The required answer is a copy of each line in the entries below that includes "computer".

(Raw data begins)

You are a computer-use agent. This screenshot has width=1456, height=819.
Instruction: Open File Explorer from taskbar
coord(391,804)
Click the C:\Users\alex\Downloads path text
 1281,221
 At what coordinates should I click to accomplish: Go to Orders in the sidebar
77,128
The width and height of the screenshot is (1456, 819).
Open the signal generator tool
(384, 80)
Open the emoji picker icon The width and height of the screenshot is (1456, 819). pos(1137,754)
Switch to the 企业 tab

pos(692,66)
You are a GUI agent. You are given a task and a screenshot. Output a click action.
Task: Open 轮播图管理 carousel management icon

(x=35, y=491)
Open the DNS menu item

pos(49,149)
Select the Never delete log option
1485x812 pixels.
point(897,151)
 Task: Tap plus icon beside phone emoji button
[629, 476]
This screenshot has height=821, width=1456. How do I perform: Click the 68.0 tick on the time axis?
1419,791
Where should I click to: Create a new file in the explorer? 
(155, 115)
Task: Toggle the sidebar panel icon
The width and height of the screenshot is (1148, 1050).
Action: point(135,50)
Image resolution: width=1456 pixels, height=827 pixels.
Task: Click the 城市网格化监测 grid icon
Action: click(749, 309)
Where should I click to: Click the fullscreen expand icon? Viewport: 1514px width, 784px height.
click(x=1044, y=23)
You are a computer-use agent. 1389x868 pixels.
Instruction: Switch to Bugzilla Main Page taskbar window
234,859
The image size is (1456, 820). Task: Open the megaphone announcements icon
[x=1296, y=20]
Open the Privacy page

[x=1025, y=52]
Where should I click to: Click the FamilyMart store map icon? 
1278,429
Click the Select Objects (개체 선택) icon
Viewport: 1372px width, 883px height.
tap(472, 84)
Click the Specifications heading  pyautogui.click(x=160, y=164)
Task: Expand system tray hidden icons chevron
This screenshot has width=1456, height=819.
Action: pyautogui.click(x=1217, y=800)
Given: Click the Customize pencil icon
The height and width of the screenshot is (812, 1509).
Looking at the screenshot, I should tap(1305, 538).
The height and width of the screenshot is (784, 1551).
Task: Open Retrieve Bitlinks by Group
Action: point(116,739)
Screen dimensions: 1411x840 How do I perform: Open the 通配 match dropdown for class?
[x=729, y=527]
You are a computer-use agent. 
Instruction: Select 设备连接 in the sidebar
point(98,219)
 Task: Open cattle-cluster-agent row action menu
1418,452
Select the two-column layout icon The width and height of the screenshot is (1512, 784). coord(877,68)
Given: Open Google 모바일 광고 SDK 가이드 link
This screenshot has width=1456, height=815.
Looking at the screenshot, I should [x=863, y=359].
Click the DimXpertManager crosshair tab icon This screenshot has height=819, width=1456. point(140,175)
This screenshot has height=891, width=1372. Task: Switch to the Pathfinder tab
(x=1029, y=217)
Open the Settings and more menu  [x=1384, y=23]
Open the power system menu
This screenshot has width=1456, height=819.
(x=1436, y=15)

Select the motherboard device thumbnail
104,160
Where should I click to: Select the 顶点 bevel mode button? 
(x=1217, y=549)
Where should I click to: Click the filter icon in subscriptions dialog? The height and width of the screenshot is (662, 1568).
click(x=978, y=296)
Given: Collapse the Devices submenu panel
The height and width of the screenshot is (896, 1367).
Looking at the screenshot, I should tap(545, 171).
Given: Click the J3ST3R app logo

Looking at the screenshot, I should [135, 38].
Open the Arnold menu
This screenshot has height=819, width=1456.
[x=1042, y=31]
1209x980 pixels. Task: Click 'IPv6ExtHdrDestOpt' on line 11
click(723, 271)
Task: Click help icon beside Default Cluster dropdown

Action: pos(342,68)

(Raw data ends)

Finished task:
You are a computer-use agent. This screenshot has width=1456, height=819.
You are a computer-use agent. 1389x868 pixels.
You are a computer-use agent. 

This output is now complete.